About TIMG

The main purpose of Trends in Modern Geometry is to intensively discuss recent remarkable progress in the field of geometry, especially complex/Kaehler geometry, symplectic geometry, and Riemannian geometry. Another goal of this symposium is to give guidance for beginning graduate students, and especially to motivate them to further study these areas of geometry.

Archives: TIMG 2014

Speakers

Miguel Abreu (IST, Portugal)

Xiuxiong Chen (Stony Brook)

Ronan J. Conlon (UQAM, Montreal)

Michael Entov (Technion)

Mikio Furuta (Tokyo)

Jun-Muk Hwang (KIAS)

Hiroshi Iritani (Kyoto)

Chi Li (Stony Brook)

Andre Neves (Imperial College)

Yong-Geun Oh (POSTECH)

Schedule

The symposium will be held in University of Tokyo on Monday and Tuesday, and in Nasu on Thursday and Friday.

Title and Abstract

(Occasionally Added)

**Title: "Kaehler-Sasaki metrics on toric symplectic cones" **

In this talk I will present an explicit construction of scalar-flat toric
Kaehler-Sasaki metrics on toric symplectic cones, using action-angle
coordinates and symplectic potentials.

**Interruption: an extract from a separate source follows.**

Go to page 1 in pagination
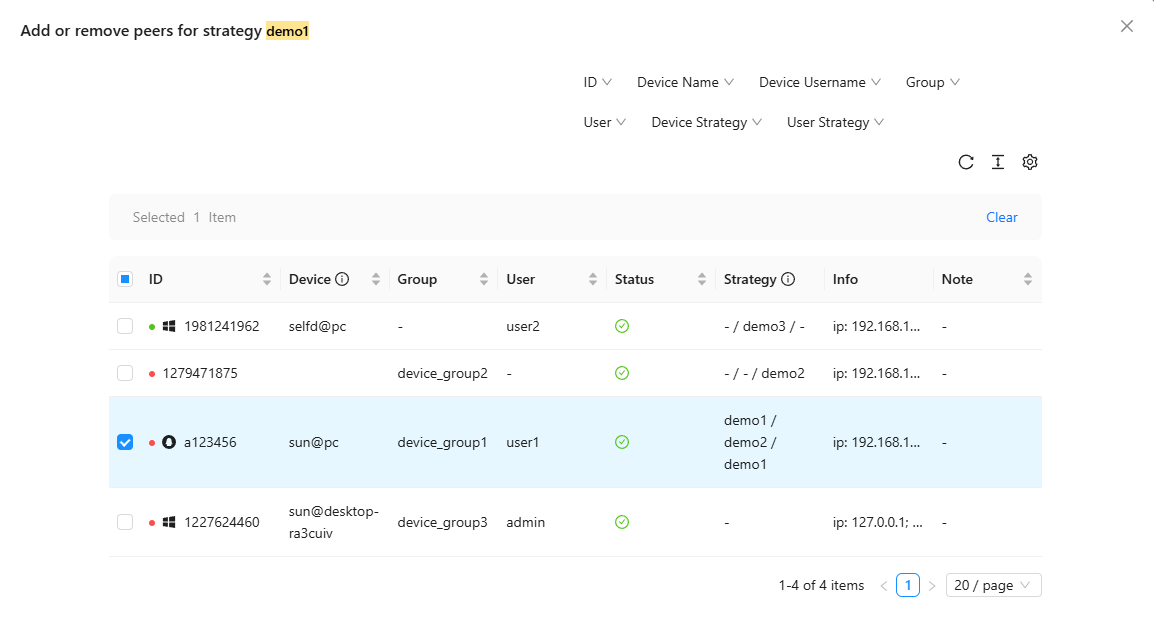The width and height of the screenshot is (1154, 629). (908, 585)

This gives rise to constant scalar
curvature Sasaki metrics on the associated smooth toric contact manifolds.
I will also discuss several examples, including generalizations of the
Sasaki-Einstein metrics on \(S^2 \times S^3\) contructed in 2004 by the
mathematical-physicists J. Gauntlett, D. Martelli, J. Sparks and D. Waldram.
This is joint work with J. Mourão, J. P. Nunes and R. Sena-Dias.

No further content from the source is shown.